As rendas da energia favorecem sobretudo o operador dominante – a EDP, presidida por António Mexia –, que coleciona subsídios e rendas garantidas em várias áreas, mas também administradores com passagem por vários governos. Nas energias renováveis, a forte subsidiação assegura à EDP Renováveis lucros que estão, em Portugal, muito acima do que consegue noutros países onde opera. Mas não é a única: no setor da energia solar, que teve no seu arranque uma atividade fortemente apoiada pelo Estado, foram criados projetos com tarifas subsidiadas pelo anterior governo mesmo quando os custos de instalação já podiam ser suportados sem qualquer apoio público.

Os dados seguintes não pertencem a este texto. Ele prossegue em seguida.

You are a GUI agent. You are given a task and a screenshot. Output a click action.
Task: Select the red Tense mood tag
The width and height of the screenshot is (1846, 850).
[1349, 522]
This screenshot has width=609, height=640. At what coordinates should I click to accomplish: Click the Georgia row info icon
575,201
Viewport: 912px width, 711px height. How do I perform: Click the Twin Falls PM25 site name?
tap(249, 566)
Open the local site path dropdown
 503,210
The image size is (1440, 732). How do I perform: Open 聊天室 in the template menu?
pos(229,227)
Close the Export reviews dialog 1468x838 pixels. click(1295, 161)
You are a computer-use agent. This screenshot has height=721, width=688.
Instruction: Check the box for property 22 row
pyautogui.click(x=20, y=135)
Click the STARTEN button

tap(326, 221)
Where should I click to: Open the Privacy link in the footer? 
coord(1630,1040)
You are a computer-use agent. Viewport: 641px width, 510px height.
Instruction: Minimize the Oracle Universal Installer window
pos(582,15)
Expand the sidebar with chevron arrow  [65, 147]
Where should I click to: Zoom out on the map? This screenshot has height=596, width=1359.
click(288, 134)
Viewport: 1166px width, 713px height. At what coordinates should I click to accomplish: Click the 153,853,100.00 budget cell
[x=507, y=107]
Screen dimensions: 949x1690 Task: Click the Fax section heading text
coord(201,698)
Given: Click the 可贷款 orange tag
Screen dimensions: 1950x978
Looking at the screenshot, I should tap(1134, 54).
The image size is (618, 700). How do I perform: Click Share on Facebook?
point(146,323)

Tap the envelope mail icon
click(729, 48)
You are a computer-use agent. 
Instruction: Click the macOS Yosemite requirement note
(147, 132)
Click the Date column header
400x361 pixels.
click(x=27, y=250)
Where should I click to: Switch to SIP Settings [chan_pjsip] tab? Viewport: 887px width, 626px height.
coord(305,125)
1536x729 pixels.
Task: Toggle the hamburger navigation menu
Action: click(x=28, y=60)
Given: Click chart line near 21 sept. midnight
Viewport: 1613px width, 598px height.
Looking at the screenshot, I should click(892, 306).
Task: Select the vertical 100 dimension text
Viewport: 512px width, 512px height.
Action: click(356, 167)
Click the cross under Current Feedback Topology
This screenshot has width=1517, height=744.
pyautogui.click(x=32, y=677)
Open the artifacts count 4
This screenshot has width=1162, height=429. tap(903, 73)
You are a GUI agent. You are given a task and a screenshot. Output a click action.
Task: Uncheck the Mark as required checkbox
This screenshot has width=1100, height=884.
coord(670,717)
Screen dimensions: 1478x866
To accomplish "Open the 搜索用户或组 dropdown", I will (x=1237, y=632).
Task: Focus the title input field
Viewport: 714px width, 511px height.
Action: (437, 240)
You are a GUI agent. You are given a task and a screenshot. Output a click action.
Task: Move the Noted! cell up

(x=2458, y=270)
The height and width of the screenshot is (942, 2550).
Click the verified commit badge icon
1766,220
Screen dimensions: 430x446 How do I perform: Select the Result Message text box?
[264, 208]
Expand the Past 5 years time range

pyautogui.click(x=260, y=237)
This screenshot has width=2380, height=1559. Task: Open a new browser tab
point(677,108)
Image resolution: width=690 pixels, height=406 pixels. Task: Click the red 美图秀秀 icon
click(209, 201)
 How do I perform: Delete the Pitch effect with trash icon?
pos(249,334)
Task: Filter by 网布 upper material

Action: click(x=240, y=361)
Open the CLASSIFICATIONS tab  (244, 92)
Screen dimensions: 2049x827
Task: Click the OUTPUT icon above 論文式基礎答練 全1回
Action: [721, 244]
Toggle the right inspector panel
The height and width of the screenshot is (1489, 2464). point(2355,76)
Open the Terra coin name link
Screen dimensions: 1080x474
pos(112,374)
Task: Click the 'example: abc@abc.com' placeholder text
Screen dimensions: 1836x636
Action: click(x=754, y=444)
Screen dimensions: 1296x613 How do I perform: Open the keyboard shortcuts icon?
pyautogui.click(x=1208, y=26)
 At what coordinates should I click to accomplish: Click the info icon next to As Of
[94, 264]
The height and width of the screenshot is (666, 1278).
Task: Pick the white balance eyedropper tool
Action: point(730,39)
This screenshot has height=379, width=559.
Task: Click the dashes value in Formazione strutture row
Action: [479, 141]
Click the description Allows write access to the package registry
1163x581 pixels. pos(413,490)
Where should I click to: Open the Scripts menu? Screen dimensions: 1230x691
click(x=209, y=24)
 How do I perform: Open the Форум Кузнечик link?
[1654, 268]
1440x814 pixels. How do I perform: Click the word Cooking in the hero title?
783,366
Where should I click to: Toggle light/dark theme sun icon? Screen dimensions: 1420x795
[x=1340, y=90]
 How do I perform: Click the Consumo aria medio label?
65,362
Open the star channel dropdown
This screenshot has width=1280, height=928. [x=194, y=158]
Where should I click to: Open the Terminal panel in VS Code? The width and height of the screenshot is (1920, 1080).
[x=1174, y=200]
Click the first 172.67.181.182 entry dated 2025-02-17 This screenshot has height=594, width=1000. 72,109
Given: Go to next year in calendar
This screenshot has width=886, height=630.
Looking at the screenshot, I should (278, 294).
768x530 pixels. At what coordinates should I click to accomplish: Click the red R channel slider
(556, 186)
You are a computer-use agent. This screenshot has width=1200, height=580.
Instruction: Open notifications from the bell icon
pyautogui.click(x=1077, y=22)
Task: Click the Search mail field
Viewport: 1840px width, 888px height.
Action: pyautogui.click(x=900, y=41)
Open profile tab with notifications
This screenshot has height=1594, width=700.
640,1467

Outras rendas escondidas na fatura de eletricidade são a garantia de potência, paga às centrais pela prontidão para abastecer a rede em caso de necessidade, e que só este ano foi cortada no âmbito ds negociações entre Bloco de Esquerda e governo. Ou o subsídio da interruptibilidade, que financia cerca de 50 grupos industriais pela mera disponibilidade para cortar o consumo em caso de sobrecarga da rede, mesmo que isso nunca tenha sido necessário. Nestes dois casos, as propostas negociadas entre o Bloco e o Governo já permitiram mudar as regras para diminuir o peso na fatura.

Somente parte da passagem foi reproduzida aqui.